(Dataset entries)
□ □ □ □ □ □ □

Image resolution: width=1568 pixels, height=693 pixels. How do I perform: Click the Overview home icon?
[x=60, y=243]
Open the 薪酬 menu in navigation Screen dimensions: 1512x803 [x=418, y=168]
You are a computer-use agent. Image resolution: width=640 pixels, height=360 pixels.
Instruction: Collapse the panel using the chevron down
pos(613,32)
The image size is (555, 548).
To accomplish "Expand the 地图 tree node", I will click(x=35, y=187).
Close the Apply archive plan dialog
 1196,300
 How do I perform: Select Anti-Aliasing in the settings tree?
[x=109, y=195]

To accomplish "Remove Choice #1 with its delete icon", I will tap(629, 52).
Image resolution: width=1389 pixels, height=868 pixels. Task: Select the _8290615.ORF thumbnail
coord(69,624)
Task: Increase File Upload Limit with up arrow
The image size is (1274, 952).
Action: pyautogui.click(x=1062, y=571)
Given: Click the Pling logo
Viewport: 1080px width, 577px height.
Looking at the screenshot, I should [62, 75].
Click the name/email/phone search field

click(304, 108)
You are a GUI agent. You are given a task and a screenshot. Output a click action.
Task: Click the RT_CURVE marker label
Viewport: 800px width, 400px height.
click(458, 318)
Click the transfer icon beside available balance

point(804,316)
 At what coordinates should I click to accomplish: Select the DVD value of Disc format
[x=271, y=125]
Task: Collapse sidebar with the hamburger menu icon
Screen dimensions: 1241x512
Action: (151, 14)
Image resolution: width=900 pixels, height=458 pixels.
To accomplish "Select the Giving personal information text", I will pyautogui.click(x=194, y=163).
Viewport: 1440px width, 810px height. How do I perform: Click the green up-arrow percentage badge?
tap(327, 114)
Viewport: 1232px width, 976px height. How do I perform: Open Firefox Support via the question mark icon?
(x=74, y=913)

□ □ □ □ □ □ □

Please count the lines above that hold the string "menu" and reply with the number alone.

Reply: 2